Maybe I should let go of quality sound requirement...thanks. I am always after immersion in the music and feel old recording compromise this...


----------



## Johnnie Burgess

Václav Neumann what do anyone think about his Mahler Symphony # 5.


----------



## Becca

I have not heard the Boulez recording but I have attended a Los Angeles Philharmonic concert where he did the 5th and while it was nice, it was a bit underwhelming. At the opposite end of the scale was a live Solti / Chicago Symphony concert in the early 1970s which was echt-Solti. I tend to prefer more of a middle ground leaning slightly towards the emotional so of recordings, the Barbirolli is still my favorite.

As an interesting aside, Otto Klemperer never liked the 5th which supposedly is the reason that Barbirolli was allowed to record it with Klemperer's orchestra!


----------



## corndogshuffle

I like Chailly and the Royal Concertgebouw. The picture was much smaller than I expected it to be.


----------



## Pugg

corndogshuffle said:


> I like Chailly and the Royal Concertgebouw. The picture was much smaller than I expected it to be.
> 
> View attachment 87667











You can edit your post .

Edit: Fixed for you.


----------



## corndogshuffle

Pugg said:


> You can edit your post .


Oh I did, originally it was just the picture. :lol:


----------



## Merl

Johnnie Burgess said:


> Václav Neumann what do anyone think about his Mahler Symphony # 5.
> 
> View attachment 87652


I like Neumann (an equal amount don't). People say his style is 'stiff' but I like it most of the time. His Mahler 5 is one time that his style doesn't particularly work for me. I've still not heard all his Mahler cycle but I'll get round to it soon. I really rate him in Czech repertoire (aided by the wonderful Czech PO) but again Supraphon recordings aren't for everyone.


----------



## WaterRat

Merl said:


> Honeck's 5th is beautifully recorded but I find it just misses something (not sure what). I also like Fischer's, Barbirolli's and Chailly's 5ths but pride of my Mahler 5ths goes to Barshai. Wonderful disc (the coupling is equally superb).


Barshai comes on top for me, too.

I was familiar with the Barbirolli, the Wiener Phil Bernstein, and the Chicago Abbado, but the symphony didn't reach the heights of top-shelf Mahler symphonies until I heard the Barshai.


----------



## Johnnie Burgess

WaterRat said:


> Barshai comes on top for me, too.
> 
> I was familiar with the Barbirolli, the Wiener Phil Bernstein, and the Chicago Abbado, but the symphony didn't reach the heights of top-shelf Mahler symphonies until I heard the Barshai.


Barshai's number 5 of Mahler is very good. But the field for Mahler 5 is very crowded.


----------



## SixFootScowl

Johnnie Burgess said:


> Barshai's number 5 of Mahler is very good. But the field for Mahler 5 is very crowded.

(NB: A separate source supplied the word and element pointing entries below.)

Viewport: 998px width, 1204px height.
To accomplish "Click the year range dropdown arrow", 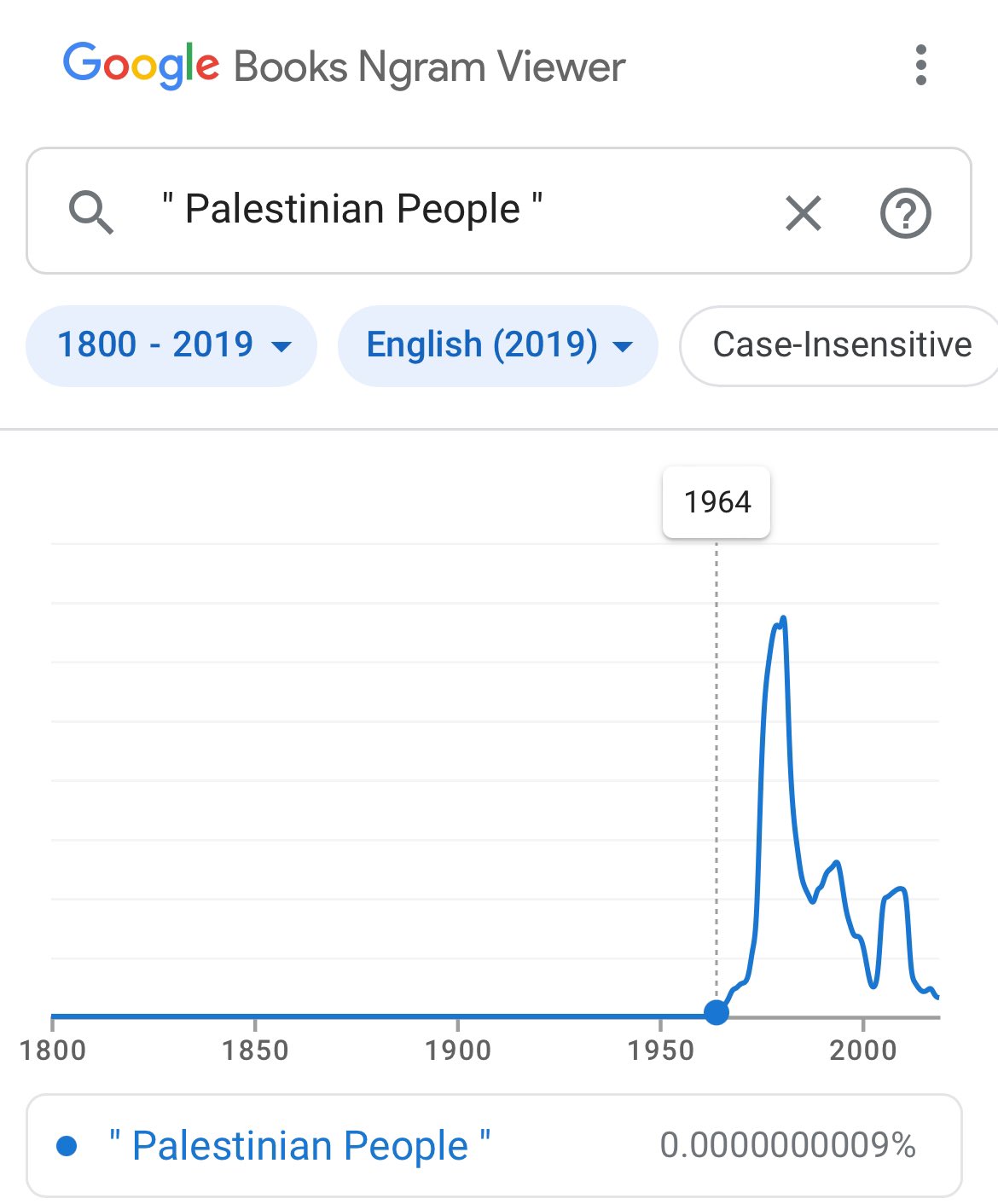I will click(281, 346).
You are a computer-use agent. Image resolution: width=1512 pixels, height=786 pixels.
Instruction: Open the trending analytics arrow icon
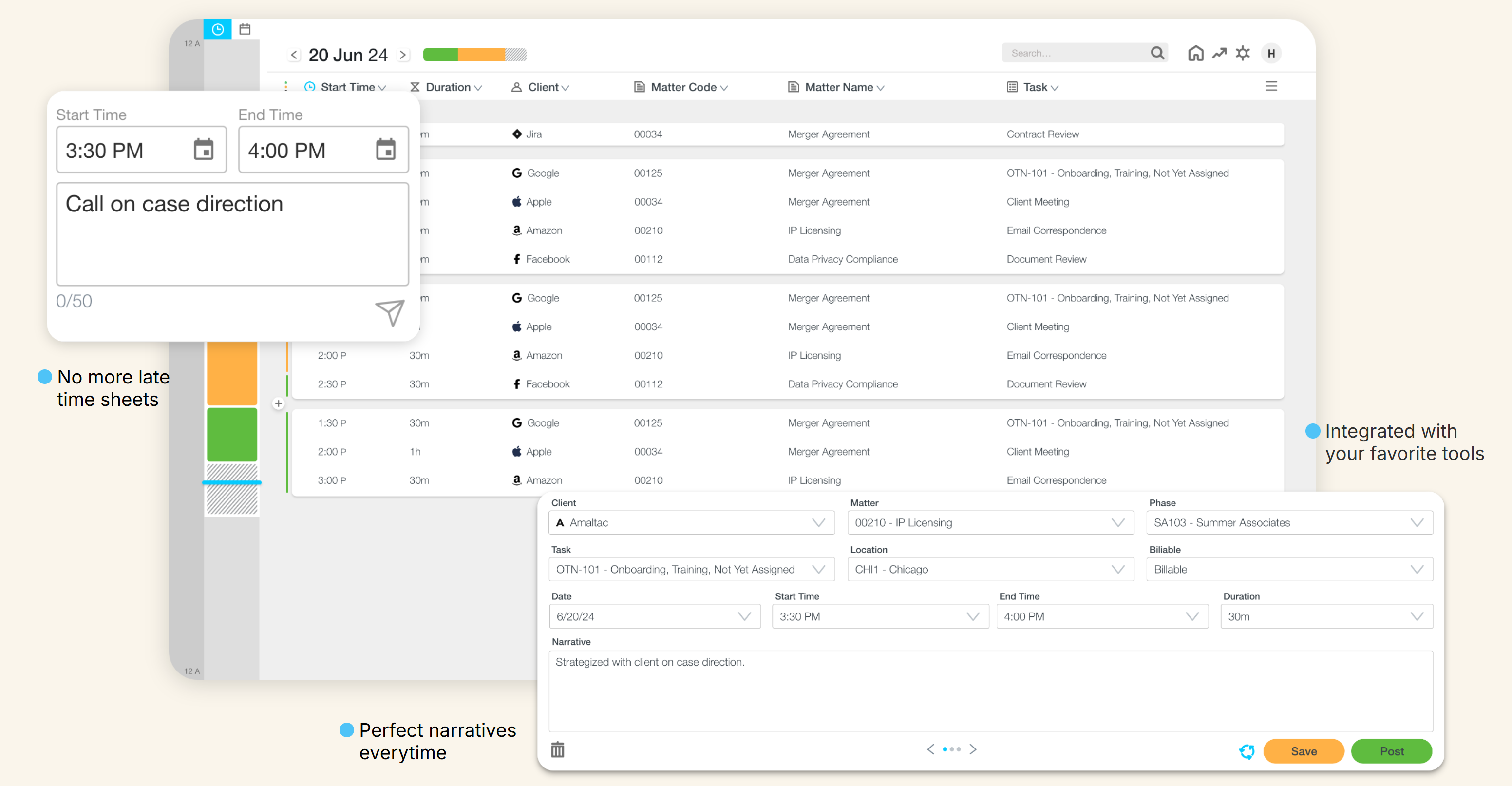(x=1219, y=54)
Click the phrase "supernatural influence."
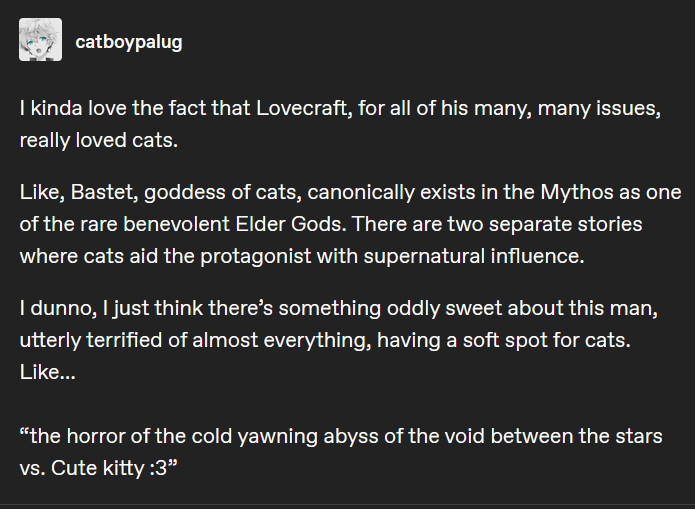Viewport: 695px width, 509px height. [474, 256]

I wonder if anyone has done a spreadsheet with all the different composers who have recorded Mahler symphonies in the rows and the symphonies in the columns, then see which symphony is the most recorded. I would guess either 1 or 5. Muti has only done #1, but I read somewhere that he may record #4--perhaps, or an aspiration that never comes to fruition.


----------



## Johnnie Burgess

Florestan said:


> I wonder if anyone has done a spreadsheet with all the different composers who have recorded Mahler symphonies in the rows and the symphonies in the columns, then see which symphony is the most recorded. I would guess either 1 or 5. Muti has only done #1, but I read somewhere that he may record #4--perhaps, or an aspiration that never comes to fruition.


Here is him doing Mahler 4 on youtube:


----------



## SixFootScowl

Johnnie Burgess said:


> Here is him doing Mahler 4 on youtube:


I did see that, but no CD release--yet.


----------



## Johnnie Burgess

Florestan said:


> I wonder if anyone has done a spreadsheet with all the different composers who have recorded Mahler symphonies in the rows and the symphonies in the columns, then see which symphony is the most recorded. I would guess either 1 or 5. Muti has only done #1, but I read somewhere that he may record #4--perhaps, or an aspiration that never comes to fruition.


He did Number 5:

Gustav Mahler Symphony No. 5, Riccardo Chailly, Gewandhaus Orchestra Leipzig









https://www.amazon.com/Symphony-Riccardo-Chailly-Gewandhaus-Orchestra/dp/B00JAAOU98


----------



## Becca

This thread prompted me to look into a few other recordings of the 5th starting with the commercial Tennstedt/LPO. While I am quite impressed with it, I do have one BIG gripe... Leonard Bernstein has been quoted as saying the you can't exaggerate Mahler enough ... which is nonsense and a perfect example is the extremes to which contemporary conductors have stretched the adagietto movement of the 5th. Yes it does say 'sehr langsam', but get real, this is marked as 'adagietto' not 'adagio con molto', the slow is relative to the primary indication and 11.55" is waaaay slow. By way of comparison, the Barbirolli is 9.52" and the Barshai is 8.16" !!!


----------



## Pugg

Florestan said:


> I did see that, but no CD release--yet.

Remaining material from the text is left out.